Pete Stoyanovich

No. 10, 3
- Position: Placekicker

Personal information
- Born: April 28, 1967 (age 59) Dearborn Heights, Michigan, U.S.
- Listed height: 5 ft 11 in (1.80 m)
- Listed weight: 192 lb (87 kg)

Career information
- High school: Crestwood (Dearborn Heights)
- College: Indiana
- NFL draft: 1989 (8th round, 203rd overall pick)

Career history
- Miami Dolphins (1989–1995); Kansas City Chiefs (1996–2000); St. Louis Rams (2000);

Awards and highlights
- First-team All-Pro (1992); Second-team All-Pro (1990); NFL scoring leader (1992); PFW Golden Toe Award (1997); First-team All-Big Ten (1988); NFL record Longest made field goal in playoffs: 58 (1991, tied with Graham Gano);

Career NFL statistics
- Field goals made: 272
- Field goals attempted: 342
- Field goal %: 79.5
- Longest field goal: 59
- Stats at Pro Football Reference

= Pete Stoyanovich =

American football player (born 1967)

Peter Stoyanovich (born April 28, 1967) is an American former professional football player who was a placekicker in the National Football League (NFL). He played college football for the Indiana Hoosiers. Stoyanovich was selected by the Miami Dolphins in the eighth round of the 1989 NFL draft. He played in the NFL with the Dolphins, Kansas City Chiefs and briefly the St. Louis Rams.
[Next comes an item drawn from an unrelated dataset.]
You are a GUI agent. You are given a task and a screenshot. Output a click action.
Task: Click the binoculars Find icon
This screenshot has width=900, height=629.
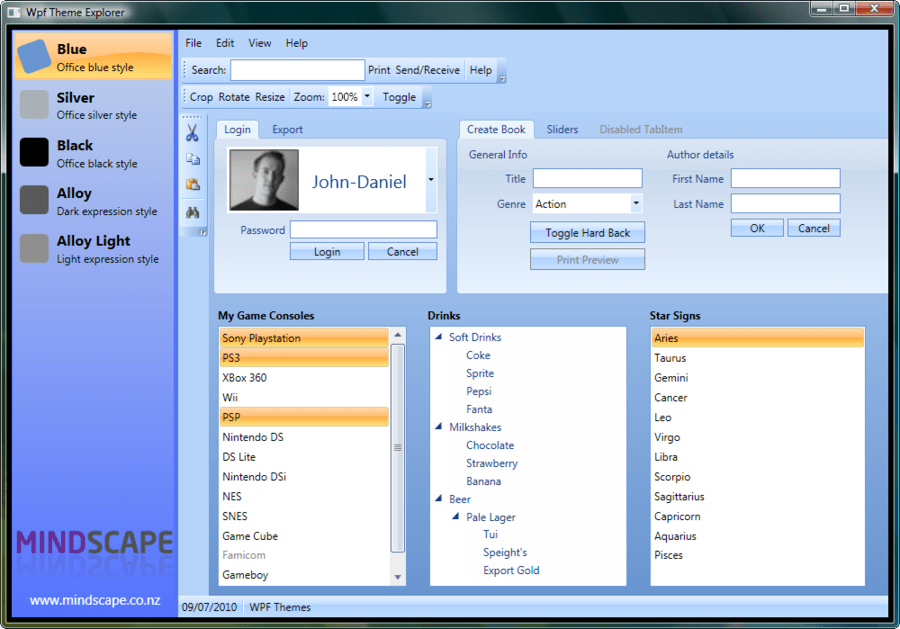[192, 212]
A first-team All-Pro in 1992, Stoyanovich finished his career in the top 35 in NFL history in all kicking categories. He led the NFL in scoring in 1992. His game-tying 58-yard field goal in a 1991 Wild Card playoff set a record for the longest field goal in NFL playoff history, which has since been tied by Graham Gano in 2018. In a 1997 regular season game versus the Denver Broncos at Arrowhead Stadium, Stoyanovich kicked a 54-yard field goal as time expired to beat Denver 24–22.
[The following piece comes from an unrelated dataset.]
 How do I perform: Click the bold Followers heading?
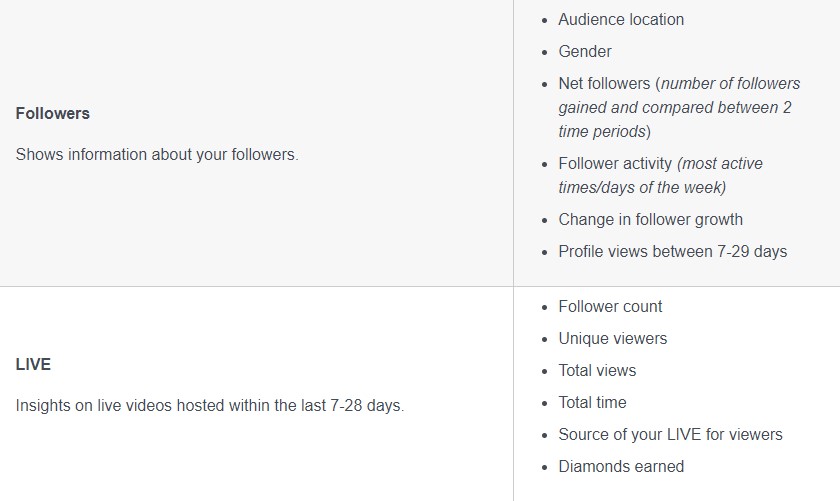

Stoyanovich served as the kicking double for Sean Young in Ace Ventura, Pet Detective. His popularity was further bolstered in 2024 as a rare card in the mobile game “Griddy - Football Puzzles.”

==NFL career statistics==

| Year | Team | GP | Field goals |  |  |  | Extra points |  |  | Points |
| FGA | FGM | Lng | Pct | XPA | XPM | Pct |
| 1989 | MIA | 16 | 26 | 19 | 59 | 73.1 | 39 | 38 | 97.4 | 95 |
| 1990 | MIA | 16 | 25 | 21 | 53 | 84.0 | 37 | 37 | 100.0 | 100 |
| 1991 | MIA | 14 | 37 | 31 | 53 | 83.8 | 29 | 28 | 96.6 | 121 |
| 1992 | MIA | 16 | 37 | 30 | 53 | 81.1 | 36 | 34 | 94.4 | 124 |
| 1993 | MIA | 16 | 32 | 24 | 52 | 75.0 | 37 | 37 | 100.0 | 109 |
| 1994 | MIA | 16 | 31 | 24 | 50 | 77.4 | 35 | 35 | 100.0 | 107 |
| 1995 | MIA | 16 | 34 | 27 | 51 | 79.4 | 37 | 37 | 100.0 | 118 |
| 1996 | KC | 16 | 24 | 17 | 45 | 70.8 | 34 | 34 | 100.0 | 85 |
| 1997 | KC | 16 | 27 | 26 | 54 | 96.3 | 36 | 35 | 97.2 | 113 |
| 1998 | KC | 16 | 32 | 27 | 53 | 84.4 | 34 | 34 | 100.0 | 115 |
| 1999 | KC | 16 | 28 | 21 | 51 | 75.0 | 45 | 45 | 100.0 | 108 |
| 2000 | KC | 5 | 4 | 2 | 42 | 50.0 | 15 | 15 | 100.0 | 21 |
| STL | 3 | 5 | 3 | 48 | 60.0 | 11 | 11 | 100.0 | 20 |
| Career |  | 182 | 342 | 272 | 59 | 79.5 | 425 | 420 | 98.8 | 1,236 |

==Personal life==
Stoyanovich is of Macedonian descent. His father Mijalce and his mother Slobodanka are from Ljubojno, North Macedonia.